Callida’s run took her outside to the main courtyard before she remembered that there were likely still members of the Order of the Rose and Dagger skulking about. Her distracted mind appropriately doused with cold water, Callida remembered the nurses, carriage driver, horses and luggage, and began to feel her way to the stables in the dark.

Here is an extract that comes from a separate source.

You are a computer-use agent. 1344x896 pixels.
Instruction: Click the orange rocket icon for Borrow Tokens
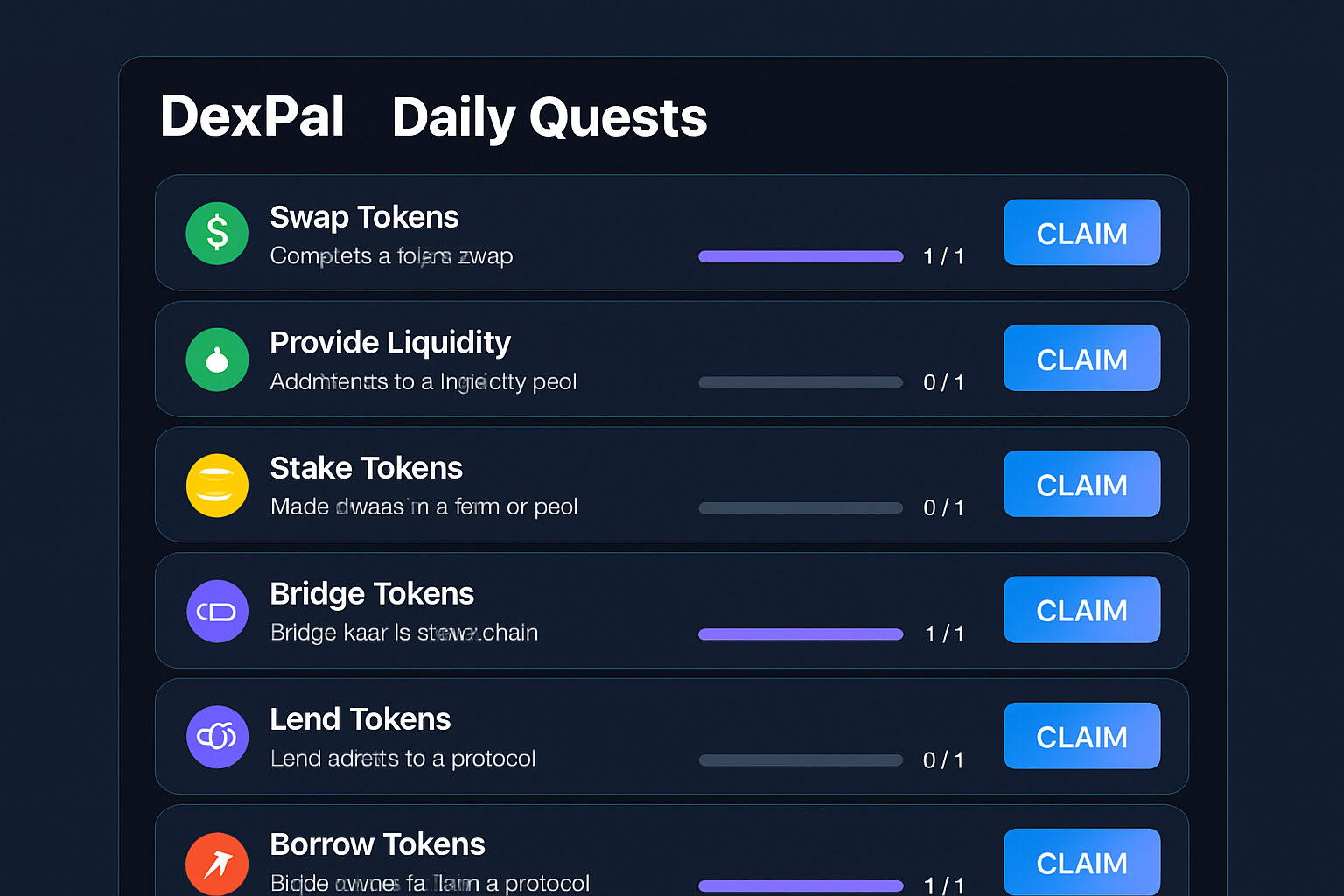(x=217, y=863)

The cobbled courtyard became a narrow, dirt lane that wove between the monastic structures until stopping at a stable erected against the outer fortress wall. While the temple buildings were an imposing work of masonry, the stable was a humble wooden structure with a thatched roof. There was a single, iron torch mounted on a near stone wall, and Callida debated borrowing the torch or putting it out to mask her own presence from potential enemies lurking in the shadows. In the end, she decided to take the light with her, confident that the enemies would be aware of her presence anyway, and she’d rather be able to see in the meantime.
She entered the stables to immediate whinnies protesting her light and found all five horses spooked and neatly penned to her left. She spared a soothing but distracted pat for Kayun as she lifted the torch high and glanced cautiously about the room. There was nothing to jump out at her from the dark corners, but the large carriage, its racks still burdened with luggage, blocked her view of nearly half the room. Callida drew her sword on instinct and planted the torch in the dirt ground. Something was off if even Kayun was jumpy.
Ducking down to check that no one was beneath the carriage before approaching it, Callida felt her heart skip a beat. Not under the carriage but beyond it was a dark puddle. She braced herself and rounded the corner. Beyond lay piles of hay. On the hay lay three bodies: one male, two female. There was fear etched on Tutella’s frozen face, pain on the driver’s. Callida couldn’t see Calora’s face as she’d fallen forward, but her skirts were dark with blood. Dead.
And for what?! A prophecy?! A supposed prophecy?!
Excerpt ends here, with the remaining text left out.